• _EXCERPT_:
* * *

PRESIDIO OF MONTEREY, Calif. -- Congratulations, Presidio of Monterey - you ranked #1 among all Army installations in a service-wide survey of health and fitness-related behaviors.

The Performance Triad, or "P3" -- sleep, activity and nutrition -- is part of the Army's effort to use the latest sports science to improve Soldier performance in tactical environments.

The Army's 2015 Health of the Force report found Presidio of Monterey service members ranked first among Army installations in behaviors associated with the "Performance Triad." Local service members ranked first in activity (84.6 of 100 points), first in nutrition (74.6 of 100), and second (71.3 of 100) in sleep behavior.

Presidio of Monterey personnel are part of a pilot project to integrate support for healthy behaviors into every part of their mission.

Master trainers taught "P3 Champions" to advise commanders to look for opportunities to encourage physical activity, healthy eating, and adequate rest and recovery in their units.

"It turned out we were already doing some of the things recommended, like the (Defense Language Institute Foreign Language Center)'s afternoon PT policy," Amanda Braasch, DLIFLC and PoM Health Promotion Officer said.

* * *

• _MATERIAL SHOWN_:
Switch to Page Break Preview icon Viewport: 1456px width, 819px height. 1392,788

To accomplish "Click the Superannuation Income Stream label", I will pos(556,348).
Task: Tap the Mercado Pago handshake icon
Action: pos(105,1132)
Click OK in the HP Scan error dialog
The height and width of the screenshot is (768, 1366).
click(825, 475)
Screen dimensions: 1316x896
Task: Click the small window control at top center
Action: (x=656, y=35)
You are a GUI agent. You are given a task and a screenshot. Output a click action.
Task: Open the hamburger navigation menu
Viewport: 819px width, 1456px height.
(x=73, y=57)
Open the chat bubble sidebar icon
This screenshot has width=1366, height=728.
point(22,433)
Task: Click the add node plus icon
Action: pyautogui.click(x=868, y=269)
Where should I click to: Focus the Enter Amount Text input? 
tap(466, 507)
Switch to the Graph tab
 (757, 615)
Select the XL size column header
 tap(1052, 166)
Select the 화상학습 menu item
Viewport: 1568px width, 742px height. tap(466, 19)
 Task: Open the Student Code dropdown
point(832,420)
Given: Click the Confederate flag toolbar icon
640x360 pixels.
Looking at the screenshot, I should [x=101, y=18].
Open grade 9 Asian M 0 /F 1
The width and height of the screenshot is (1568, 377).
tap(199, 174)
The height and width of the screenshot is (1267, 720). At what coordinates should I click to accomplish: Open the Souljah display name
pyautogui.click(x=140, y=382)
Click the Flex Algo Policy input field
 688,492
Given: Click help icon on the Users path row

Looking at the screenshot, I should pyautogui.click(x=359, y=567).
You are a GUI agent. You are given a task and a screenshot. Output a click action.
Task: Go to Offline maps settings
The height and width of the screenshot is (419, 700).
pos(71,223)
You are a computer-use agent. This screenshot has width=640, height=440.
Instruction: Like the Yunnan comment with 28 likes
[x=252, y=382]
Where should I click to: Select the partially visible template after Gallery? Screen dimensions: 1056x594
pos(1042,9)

* * *

• _SET OF TASKS_:
• 1. In the Presidio of Monterey fitness article, what score did local service members earn in nutrition?
• 2. Name the three behaviors that make up the Performance Triad in the Presidio of Monterey fitness article.
• 3. Carry on the Presidio of Monterey fitness article from the end of its final paragraph.

• _RESULTS OF THE TASKS_:
• 1. 74.6 of 100 points

• 2. Sleep, activity, and nutrition

• 3.
Unit physical training in most DLIFLC student companies is performed in the afternoon. The pattern encourages students to both get moving after a long day in the classroom, and to fall asleep earlier -- which helps with learning retention, she said.

"Our goal is to train military linguists, and this directly supports our mission," Braasch said.

One area where Presidio of Monterey service members scored exceptionally well was sleep behaviors. The 2015 Health of the Force report also reported an unusually high rate of diagnosed sleep disorders at the garrison.

"We don't know if it's related, but it could be," Lt. Calvin Schoonover, P3 action officer for the California Medical Detachment (CALMED), said, since accurate detection and diagnosis of sleep disorders typically leads to better sleep quality for those affected.

As part of the P3 pilot, "our providers now ask 'are you getting enough sleep?' 'Are you eating properly, are you getting the recommended 6-8 servings of vegetables each day.'" he said. "Now, we're taking a closer look at the data, to see if we can determine an impact on behavior, and if we can measure that, is it having an impact on test scores."

Sleep, activity and nutrition are also areas where service member knowledge and behavior can impact physical readiness in the field, Braasch said.

Poor behaviors in these areas are associated with some of the military's top readiness issues: first-term attrition, obesity, musculoskeletal injuries, fatigue, and medical non-deployable status, according to the report.

More than 78,000 active duty Soldiers have a BMI of 30 or above. In all, 36% of active duty Soldiers don't complete their first term of enlistment, with many of those separated for weight control or chronic medical issues.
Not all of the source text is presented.